An Assessment of the Executive Order on Combating Race and Sex Stereotyping
January 25, 2021
Overview
On September 22, 2020, the President issued an Executive Order on Combating Race and Sex Stereotyping (the “Order”). Its stated goals are to promote unity and to “combat offensive and anti-American race and sex stereotyping” within the federal workforce. It purports to do so by defining and restricting the use of federal resources on teaching “divisive concepts.” The Order is at odds with established public health law principles pertaining to health equity.

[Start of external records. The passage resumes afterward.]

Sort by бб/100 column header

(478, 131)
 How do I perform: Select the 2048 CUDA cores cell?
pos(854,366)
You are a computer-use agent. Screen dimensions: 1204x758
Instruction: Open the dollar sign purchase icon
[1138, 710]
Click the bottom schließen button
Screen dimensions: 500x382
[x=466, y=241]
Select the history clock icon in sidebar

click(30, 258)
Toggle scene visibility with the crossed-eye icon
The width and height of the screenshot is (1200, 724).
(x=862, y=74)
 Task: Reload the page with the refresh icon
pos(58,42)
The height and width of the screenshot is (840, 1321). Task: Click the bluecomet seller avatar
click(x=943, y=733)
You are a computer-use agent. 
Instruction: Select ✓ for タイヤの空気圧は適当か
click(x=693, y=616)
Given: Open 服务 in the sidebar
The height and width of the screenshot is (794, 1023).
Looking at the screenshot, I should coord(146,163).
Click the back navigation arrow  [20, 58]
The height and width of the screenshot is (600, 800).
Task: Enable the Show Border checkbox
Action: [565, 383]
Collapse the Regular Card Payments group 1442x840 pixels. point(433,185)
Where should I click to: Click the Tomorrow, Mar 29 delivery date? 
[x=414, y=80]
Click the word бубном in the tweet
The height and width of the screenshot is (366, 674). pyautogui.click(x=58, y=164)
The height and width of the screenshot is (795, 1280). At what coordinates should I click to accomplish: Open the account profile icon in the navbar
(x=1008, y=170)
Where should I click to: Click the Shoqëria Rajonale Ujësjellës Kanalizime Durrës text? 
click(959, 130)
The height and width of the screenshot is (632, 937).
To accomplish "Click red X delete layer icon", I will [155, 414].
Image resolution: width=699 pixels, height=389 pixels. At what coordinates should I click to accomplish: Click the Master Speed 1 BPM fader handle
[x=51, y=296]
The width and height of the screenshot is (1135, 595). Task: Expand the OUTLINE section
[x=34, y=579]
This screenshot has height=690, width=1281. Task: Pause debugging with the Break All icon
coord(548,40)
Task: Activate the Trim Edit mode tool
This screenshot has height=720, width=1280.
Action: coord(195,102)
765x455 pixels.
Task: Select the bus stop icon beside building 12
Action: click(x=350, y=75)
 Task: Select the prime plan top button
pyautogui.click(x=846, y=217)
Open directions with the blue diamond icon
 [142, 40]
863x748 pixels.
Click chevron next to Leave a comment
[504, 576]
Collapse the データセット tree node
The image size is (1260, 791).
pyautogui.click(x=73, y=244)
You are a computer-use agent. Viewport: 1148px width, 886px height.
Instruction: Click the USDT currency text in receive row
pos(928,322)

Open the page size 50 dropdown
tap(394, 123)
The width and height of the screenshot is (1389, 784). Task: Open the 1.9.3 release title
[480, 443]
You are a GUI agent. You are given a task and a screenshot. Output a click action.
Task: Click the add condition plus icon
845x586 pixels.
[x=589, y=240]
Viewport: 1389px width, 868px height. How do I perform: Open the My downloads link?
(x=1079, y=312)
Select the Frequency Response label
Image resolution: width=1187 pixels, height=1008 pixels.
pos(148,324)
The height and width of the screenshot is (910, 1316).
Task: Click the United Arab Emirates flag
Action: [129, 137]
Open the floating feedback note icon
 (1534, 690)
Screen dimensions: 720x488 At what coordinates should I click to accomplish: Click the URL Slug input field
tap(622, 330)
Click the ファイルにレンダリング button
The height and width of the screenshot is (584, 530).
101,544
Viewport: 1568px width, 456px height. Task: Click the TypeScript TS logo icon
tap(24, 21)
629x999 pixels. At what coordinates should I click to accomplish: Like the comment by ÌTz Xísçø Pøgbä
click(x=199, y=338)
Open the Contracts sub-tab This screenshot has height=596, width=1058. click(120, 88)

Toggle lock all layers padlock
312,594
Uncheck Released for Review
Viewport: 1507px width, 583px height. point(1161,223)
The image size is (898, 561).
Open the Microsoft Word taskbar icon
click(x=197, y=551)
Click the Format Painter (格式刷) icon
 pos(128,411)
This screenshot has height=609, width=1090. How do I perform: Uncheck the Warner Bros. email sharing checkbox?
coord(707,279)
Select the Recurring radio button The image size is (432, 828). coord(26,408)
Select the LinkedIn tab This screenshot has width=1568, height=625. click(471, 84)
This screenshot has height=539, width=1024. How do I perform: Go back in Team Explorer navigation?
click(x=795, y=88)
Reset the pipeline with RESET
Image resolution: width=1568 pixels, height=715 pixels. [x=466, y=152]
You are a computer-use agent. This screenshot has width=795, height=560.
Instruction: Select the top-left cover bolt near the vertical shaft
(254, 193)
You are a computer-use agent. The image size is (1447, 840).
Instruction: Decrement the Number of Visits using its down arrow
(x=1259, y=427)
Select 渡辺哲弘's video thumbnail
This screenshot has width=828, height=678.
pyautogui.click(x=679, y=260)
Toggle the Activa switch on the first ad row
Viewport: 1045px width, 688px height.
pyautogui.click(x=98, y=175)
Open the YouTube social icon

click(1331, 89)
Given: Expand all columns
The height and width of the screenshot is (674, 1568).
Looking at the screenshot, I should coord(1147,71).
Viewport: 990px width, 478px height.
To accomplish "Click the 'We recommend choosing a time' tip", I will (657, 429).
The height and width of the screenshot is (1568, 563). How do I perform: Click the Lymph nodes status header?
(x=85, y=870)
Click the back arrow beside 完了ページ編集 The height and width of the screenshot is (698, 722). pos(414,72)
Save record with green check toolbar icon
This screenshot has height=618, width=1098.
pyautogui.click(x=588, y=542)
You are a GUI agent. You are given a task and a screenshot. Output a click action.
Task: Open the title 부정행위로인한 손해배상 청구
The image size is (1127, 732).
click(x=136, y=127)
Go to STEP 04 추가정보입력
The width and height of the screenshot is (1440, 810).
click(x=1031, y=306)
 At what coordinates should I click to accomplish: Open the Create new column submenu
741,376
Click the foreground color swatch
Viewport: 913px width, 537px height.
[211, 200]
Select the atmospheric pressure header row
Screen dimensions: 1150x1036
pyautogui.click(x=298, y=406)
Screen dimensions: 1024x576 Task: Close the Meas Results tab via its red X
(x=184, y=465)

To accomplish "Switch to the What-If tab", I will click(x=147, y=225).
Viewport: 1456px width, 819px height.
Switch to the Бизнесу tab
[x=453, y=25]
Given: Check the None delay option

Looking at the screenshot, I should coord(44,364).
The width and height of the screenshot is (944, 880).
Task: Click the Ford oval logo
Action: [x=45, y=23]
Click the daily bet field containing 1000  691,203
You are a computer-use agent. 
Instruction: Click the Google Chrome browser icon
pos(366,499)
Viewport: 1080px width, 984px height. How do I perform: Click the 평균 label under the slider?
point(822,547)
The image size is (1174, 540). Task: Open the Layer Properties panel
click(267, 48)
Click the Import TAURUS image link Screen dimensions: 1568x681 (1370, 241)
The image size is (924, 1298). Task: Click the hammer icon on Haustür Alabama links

The Order is a solution in search of a problem that creates a chilling effect on diversity trainings essential to building a healthy and equitable society. There is wide consensus that racism is a social determinant of health. This includes individual racism and systemic racism reflected in social and institutional structures that produce consistent and identifiable disparities among certain racial demographics, with Black people and Latinos/as frequently fairing worse on a variety of metrics. Although the emergence of COVID-19 may have highlighted this reality, there is still much to be taken-in, discussed, reflected upon, and learned so that we can create more equitable communities. The Order, however, makes standard trainings on race and racism seem suspect—even creating a hotline to report federal contractors who “utilize trainings” that include alleged divisive concepts.
This assessment uses a public health lens to highlight four fundamental shortcomings of the Order: (1) it contradicts core public health findings; (2) it promotes a narrative that portrays diversity trainings that address racism as dangerous; (3) it is ahistorical; and (4) is so vague that it has a foreseeable chilling effect on legitimate trainings.